Materials and Methods

Cells and Virus Construction.

PRV 468 and PRV 469 were constructed by homologous recombination between a plasmid containing a GCaMP3 expression cassette and the gG locus of the PRV Becker and PRV Bartha genomes, respectively. The plasmid pN1-GCaMP3 was a gift of Charles Zuker (Columbia University, New York, NY) and contains the coding sequence of GCaMP3 in place of EGFP in the pEGFP-N1 plasmid, under the control of a cytomegalovirus immediate-early (CMVIE) promoter (Clontech; GenBank accession no. U55762). The pN1-GaMP3 plasmid was linearized and cotransfected into swine epithelial (PK15) cells with DNA from PRV 616, a PRV Becker derivative, or PRV 614, a PRV Bartha derivative, and both these parental strains have mRFP1 inserted into the gG locus (18). Homologous recombination of the GCaMP3 cassette into the gG locus of PRV 616 or PRV 614 was directed between the CMVIE promoter and the simian virus 40 (SV40) polyadenylation sequences, replacing the original 2.3-kb mRFP cassette at this locus with the 2.5-kb GCaMP3 cassette. Resulting recombinants were plaque purified on PK15 cells by selection of nonred plaques. The recombinants were crossed with a PRV Becker or PRV Bartha derivative that expressed an mRFP capsid fusion protein (PRV 180 and PRV 765, respectively). Double recombinants were plaque purified three times so that the final strains PRV 468 and PRV 469 expressed diffusible GCaMP3 as well as a red capsid tag. These recombinants enabled us to independently confirm infection of cells and expression of GCaMP3. Restriction fragment length polymorphism (RFLP) analysis using SalI was used to compare PRV Becker, PRV Bartha, PRV 468, and PRV 469, confirming the correct integration of the GCaMP3 cassette (Fig. S1A). Nucleocapsid DNA was prepared using standard protocols (41). To check for robust protein expression of the inserted cassette, we performed a Western blot using the following antibodies: polyclonal rabbit anti-GFP (Invitrogen; A11122), mouse anti major capsid protein VP5 (42), and the monoclonal mouse anti–beta-actin (Sigma; A1978) (Fig. S1B). For the single-step growth curve, PK15 cells were infected at a multiplicity of infection of 10, with input virus removed by saline washes after 1 h. Each time point was performed in triplicate and titered in duplicate (Fig. S1C).

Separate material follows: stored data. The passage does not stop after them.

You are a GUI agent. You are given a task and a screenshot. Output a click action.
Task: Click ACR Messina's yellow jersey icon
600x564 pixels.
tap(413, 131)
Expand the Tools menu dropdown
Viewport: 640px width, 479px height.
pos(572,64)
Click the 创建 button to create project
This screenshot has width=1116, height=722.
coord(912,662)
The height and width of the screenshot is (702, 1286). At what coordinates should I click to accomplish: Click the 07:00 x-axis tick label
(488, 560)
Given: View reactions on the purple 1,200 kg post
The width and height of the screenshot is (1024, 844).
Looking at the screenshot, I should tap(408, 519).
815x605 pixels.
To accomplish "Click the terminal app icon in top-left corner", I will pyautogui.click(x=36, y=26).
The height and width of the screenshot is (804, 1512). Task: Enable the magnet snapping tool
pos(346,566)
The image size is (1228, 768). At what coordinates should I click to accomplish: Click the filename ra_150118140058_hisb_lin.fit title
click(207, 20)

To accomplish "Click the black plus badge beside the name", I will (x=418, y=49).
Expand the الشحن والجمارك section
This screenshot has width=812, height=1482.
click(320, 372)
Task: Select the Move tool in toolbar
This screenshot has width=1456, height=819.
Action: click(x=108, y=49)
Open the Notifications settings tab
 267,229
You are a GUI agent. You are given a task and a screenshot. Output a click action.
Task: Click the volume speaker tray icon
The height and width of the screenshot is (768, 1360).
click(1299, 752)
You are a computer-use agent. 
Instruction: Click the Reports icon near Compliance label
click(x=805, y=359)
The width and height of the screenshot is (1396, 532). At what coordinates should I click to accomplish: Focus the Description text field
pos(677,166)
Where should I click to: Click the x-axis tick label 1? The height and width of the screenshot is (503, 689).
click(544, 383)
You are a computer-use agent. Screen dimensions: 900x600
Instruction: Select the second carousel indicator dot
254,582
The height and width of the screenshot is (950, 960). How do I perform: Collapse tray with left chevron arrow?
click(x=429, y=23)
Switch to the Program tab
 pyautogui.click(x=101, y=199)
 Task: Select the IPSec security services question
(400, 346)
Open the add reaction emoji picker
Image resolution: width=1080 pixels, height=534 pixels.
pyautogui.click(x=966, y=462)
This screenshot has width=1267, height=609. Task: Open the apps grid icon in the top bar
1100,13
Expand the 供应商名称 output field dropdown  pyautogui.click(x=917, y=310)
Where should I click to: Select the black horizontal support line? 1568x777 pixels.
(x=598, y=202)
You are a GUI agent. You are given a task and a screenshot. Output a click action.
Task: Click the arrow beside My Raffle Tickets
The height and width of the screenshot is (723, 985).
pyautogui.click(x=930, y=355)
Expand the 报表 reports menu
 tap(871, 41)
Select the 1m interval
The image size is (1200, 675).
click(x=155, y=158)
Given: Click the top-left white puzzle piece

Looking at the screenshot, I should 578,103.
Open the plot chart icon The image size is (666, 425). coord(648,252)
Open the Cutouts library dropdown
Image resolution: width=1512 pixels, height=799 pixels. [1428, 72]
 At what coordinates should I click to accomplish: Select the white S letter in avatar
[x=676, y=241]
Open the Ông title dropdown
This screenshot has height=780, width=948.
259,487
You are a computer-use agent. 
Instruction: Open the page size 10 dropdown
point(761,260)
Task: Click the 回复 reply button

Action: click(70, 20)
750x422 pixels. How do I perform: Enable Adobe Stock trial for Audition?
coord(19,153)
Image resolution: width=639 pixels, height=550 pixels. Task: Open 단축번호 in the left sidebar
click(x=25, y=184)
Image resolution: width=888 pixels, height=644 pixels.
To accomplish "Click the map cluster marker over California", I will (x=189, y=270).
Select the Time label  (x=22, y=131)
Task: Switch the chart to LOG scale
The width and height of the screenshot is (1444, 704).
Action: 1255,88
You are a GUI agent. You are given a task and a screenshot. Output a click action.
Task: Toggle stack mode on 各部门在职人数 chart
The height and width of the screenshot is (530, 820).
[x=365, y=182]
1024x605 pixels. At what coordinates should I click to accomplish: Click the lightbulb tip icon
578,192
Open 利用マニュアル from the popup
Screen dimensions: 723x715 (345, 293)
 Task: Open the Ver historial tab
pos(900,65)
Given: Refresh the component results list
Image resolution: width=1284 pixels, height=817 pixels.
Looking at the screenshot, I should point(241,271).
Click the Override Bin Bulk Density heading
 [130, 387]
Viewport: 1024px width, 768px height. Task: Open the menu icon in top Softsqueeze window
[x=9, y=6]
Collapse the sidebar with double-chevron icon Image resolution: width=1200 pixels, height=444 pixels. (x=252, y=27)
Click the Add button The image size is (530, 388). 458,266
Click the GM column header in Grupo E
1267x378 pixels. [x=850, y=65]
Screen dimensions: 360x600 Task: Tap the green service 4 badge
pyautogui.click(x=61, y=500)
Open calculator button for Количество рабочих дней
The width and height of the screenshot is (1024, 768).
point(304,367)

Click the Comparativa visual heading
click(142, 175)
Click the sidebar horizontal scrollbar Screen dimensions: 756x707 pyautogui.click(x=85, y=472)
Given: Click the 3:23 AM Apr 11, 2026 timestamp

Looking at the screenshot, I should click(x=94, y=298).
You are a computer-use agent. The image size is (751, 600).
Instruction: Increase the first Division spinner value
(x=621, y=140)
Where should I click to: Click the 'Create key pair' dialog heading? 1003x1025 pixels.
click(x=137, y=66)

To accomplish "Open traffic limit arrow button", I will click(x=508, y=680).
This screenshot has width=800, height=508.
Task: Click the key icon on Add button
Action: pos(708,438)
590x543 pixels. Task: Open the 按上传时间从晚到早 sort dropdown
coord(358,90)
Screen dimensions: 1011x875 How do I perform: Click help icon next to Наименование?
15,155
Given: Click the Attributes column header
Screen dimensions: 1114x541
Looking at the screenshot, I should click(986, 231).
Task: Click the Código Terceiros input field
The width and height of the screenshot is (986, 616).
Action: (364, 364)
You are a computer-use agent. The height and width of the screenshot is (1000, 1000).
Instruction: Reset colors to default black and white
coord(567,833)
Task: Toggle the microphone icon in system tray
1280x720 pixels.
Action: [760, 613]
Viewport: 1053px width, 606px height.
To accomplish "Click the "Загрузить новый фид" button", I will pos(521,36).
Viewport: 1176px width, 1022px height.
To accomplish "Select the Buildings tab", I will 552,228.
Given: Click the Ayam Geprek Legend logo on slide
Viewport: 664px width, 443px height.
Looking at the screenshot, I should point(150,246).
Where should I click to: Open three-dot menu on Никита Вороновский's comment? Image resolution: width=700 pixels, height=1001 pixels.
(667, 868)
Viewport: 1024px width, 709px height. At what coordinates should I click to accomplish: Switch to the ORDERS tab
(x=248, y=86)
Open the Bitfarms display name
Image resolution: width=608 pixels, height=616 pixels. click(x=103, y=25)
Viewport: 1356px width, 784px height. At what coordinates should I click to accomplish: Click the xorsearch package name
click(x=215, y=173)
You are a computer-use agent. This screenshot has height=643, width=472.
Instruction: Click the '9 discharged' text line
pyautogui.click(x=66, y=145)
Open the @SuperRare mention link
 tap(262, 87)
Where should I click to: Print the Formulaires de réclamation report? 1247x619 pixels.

PRV 935 was constructed by homologous recombination between pHF22 (43), which has a gB deletion and NsiI/PvuI linearized pII-GCaMP3, a derivate of pII (17) in gB-complementing cells. pII-GCaMP3 was made by exchanging the EGFP coding DNA sequences (CDS) of pII with the GCaMP3 CDS of plasmid GCaMP3, provided by Loren Looger (Janelia Farm Research Campus, Ashburn, VA) (15) through Addgene (Addgene; plasmid 22692). Briefly, a 1370-bp fragment of the plasmid GCamp3 ranging from its BglII to the NotI site (position 628–1998) coding for the complete GCaMP3 CDS was recombined with pII at its EcoRI and NotI sites (position 1544–2316) by the proprietary cloneEZ technology (Genscript).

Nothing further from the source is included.